The work then plays out – and thereby delineates its form – as a coy ritual of courtship. The percussionist deploys various strategies to attract the attention of the easily distracted oboist (who has infiltrated the orchestra), moving first to a vibraphone at the rear-right and then to a drum-kit rear-left. Inevitably this latter yields the most propulsive music so far and a catharsis, in the fall-out of which the oboe at last opens up to the percussion and the two – now physically adjacent with the percussionist on marimba – intertwine ever-more closely in an imitative dialogue, finally reaching an unanticipated resolution with a cadence on a major triad.

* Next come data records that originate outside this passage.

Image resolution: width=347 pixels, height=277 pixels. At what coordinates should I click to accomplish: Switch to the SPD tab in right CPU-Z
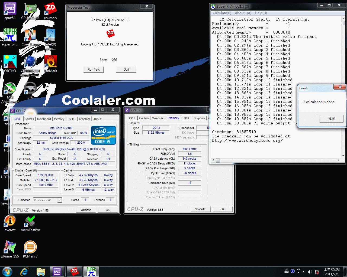pos(186,118)
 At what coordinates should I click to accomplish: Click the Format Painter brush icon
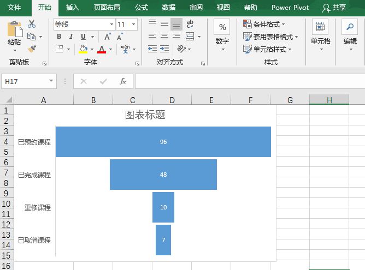point(31,49)
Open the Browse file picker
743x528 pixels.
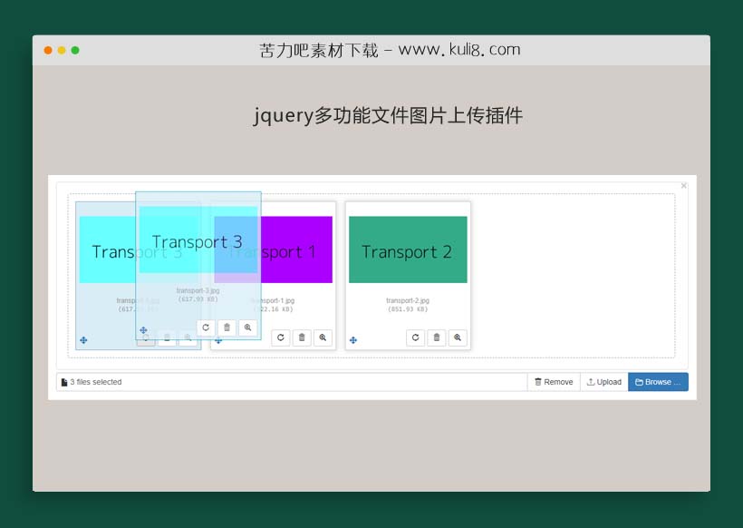pyautogui.click(x=658, y=382)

With the drama of the concerto focussing essentially on the relationship between the two soloists, the role of the orchestra is subordinated to that of facilitator, supplying harmonic fields and melodic patterns in which the soloists work out their drama. The orchestra is in effect the platform on which the soloists perform. From time to time a solo instrument or group calls out from within the orchestra, interacting with the soloists (usually the oboist) in the manner of a subsidiary character or prop.

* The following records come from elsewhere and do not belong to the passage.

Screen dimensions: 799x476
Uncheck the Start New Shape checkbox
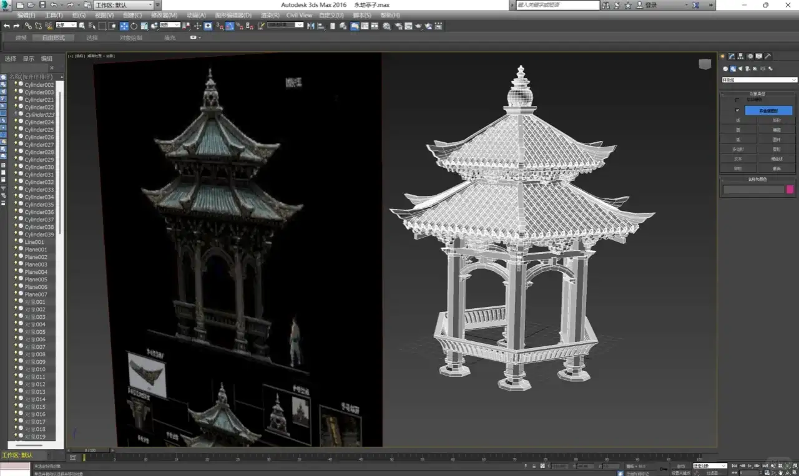(x=737, y=110)
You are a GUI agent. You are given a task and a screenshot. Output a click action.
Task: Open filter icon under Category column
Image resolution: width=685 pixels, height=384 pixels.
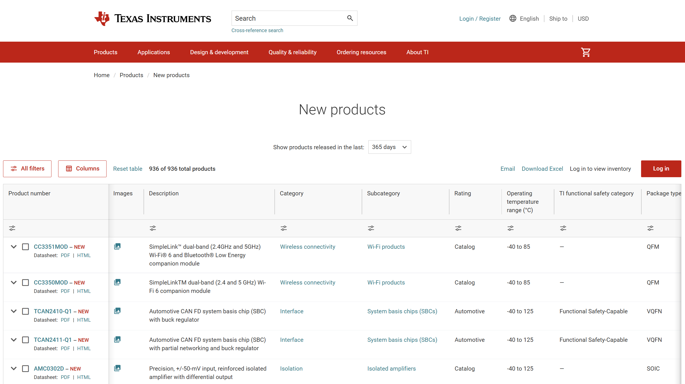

Without a score I was not sure if the modicum of physical acting – longing glances and at one point the percussionist leading the oboist by the hand – is written into the piece. I could imagine a more hieratic approach to this aspect with all movement formalised in the manner of a Noh play. It is also tempting to speculate how the implied (with these particular performers) heterosexual mating game would play out with other combinations of performer gender!
Musgrave’s compositional art is supremely fluent and almost in danger of being taken for granted these days. The musical language of Two’s Company is elegant, soft-hued, witty and altogether ‘late manner’. Speaking from a recent immersion of my own in the operas of Richard Strauss, if Musgrave’s visceral Horn Concerto is “Elektra”, then Two’s Company was “Capriccio”, a civilised discourse about the nature of discourse.

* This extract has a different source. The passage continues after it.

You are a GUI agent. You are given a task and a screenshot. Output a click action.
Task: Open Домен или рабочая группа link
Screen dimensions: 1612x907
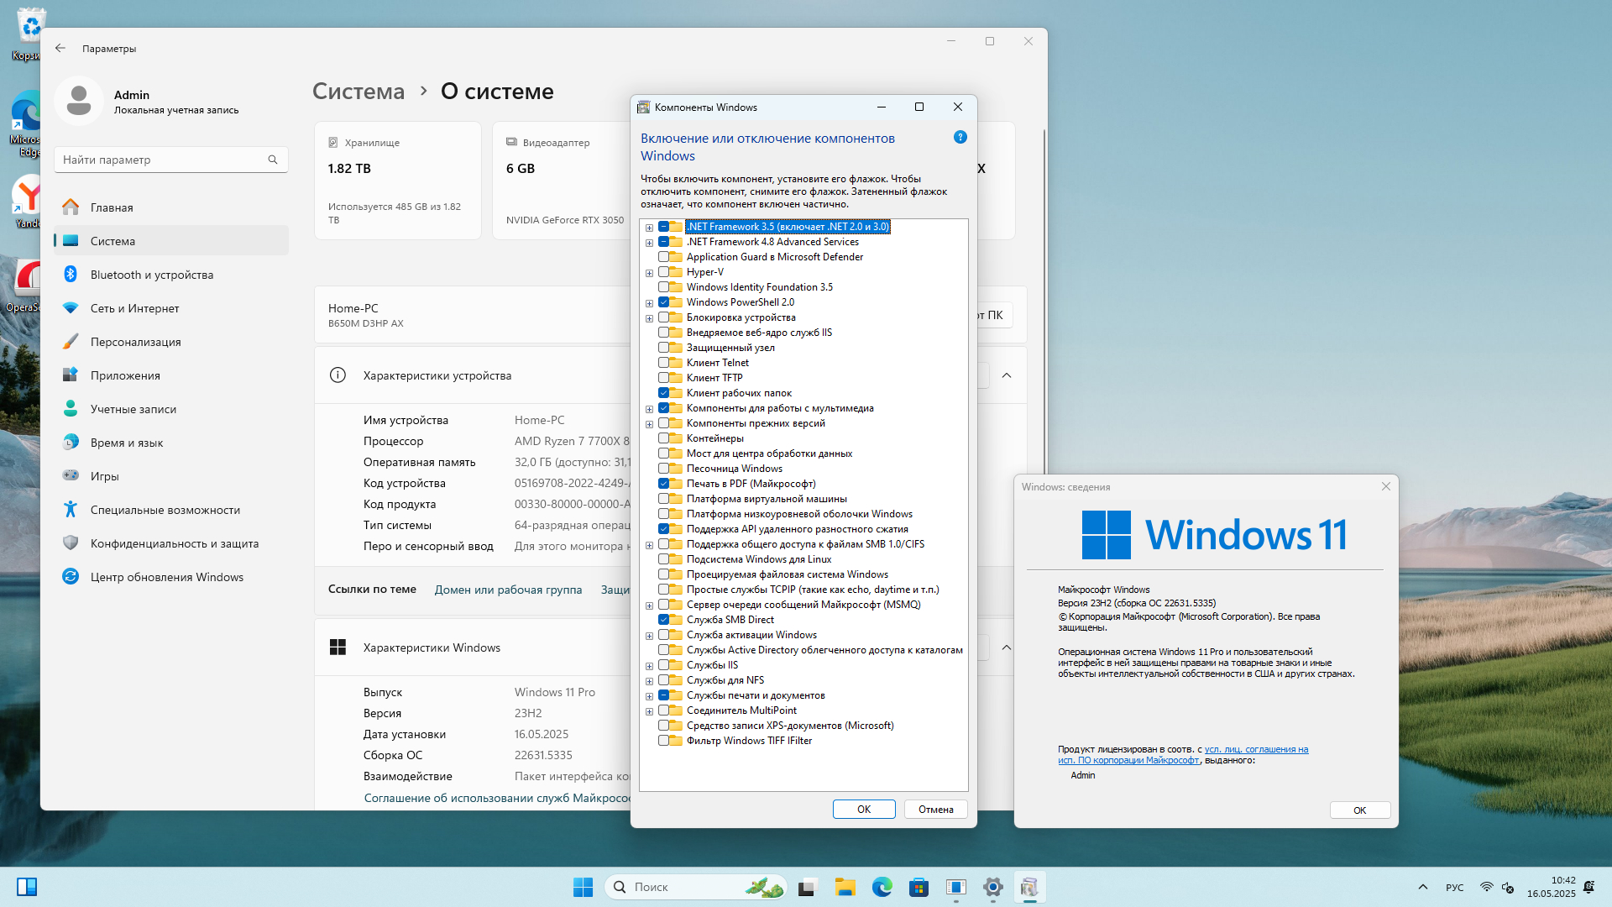click(508, 590)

The soloists could hardly be improved upon. Nicholas Daniel, for whom Musgrave wrote her 1995 oboe concerto Helios, performed miracles of tonal control and effortless virtuosity in his familiar unflappable manner. Evelyn Glennie reined in her sometimes-distracting self-absorption in the service of the greater whole. The writing may not have been the most challenging she has ever worked with but the emotional arc of her part was perfectly captured. The BBC Symphony Orchestra under its Chief Conductor Jiří Bělohlávek contributed a well-drilled underpinning.
My only complaint about Two’s Company is its irritatingly glib title, reminiscent of the kind popular with certain young British composers in the 1980s – Mixed Doubles, Parallel Bars et al. Otherwise I predict a healthy future for the 20-minute work.
I found the performance of Mahler 1 a frustratingly uneven affair.
The should-be magical opening was distinctly earthbound, with ragged unisons, sour tuning and poorly-shaded dynamics, which were also to feature elsewhere in the account. The leaden tempo of the outer panels of the second movement created contrast problems, in that we seemed to be re-treading much of the ground of the first movement and the central Ländler had to be taken at an even slower pace verging on the dirge-like.
Set against that, the dreamy major-key interlude in the third movement was wonderfully tender and the much-deferred peroration of the finale was genuinely thrilling. As was the terrifying beginning of that movement, which seems to presage the birth of modernity in music and was to be so influential on the young Schoenberg.
A serviceable performance overall but Abbado and the Lucerne Festival Orchestra had too recently shown what a Mahler performance should really sound like.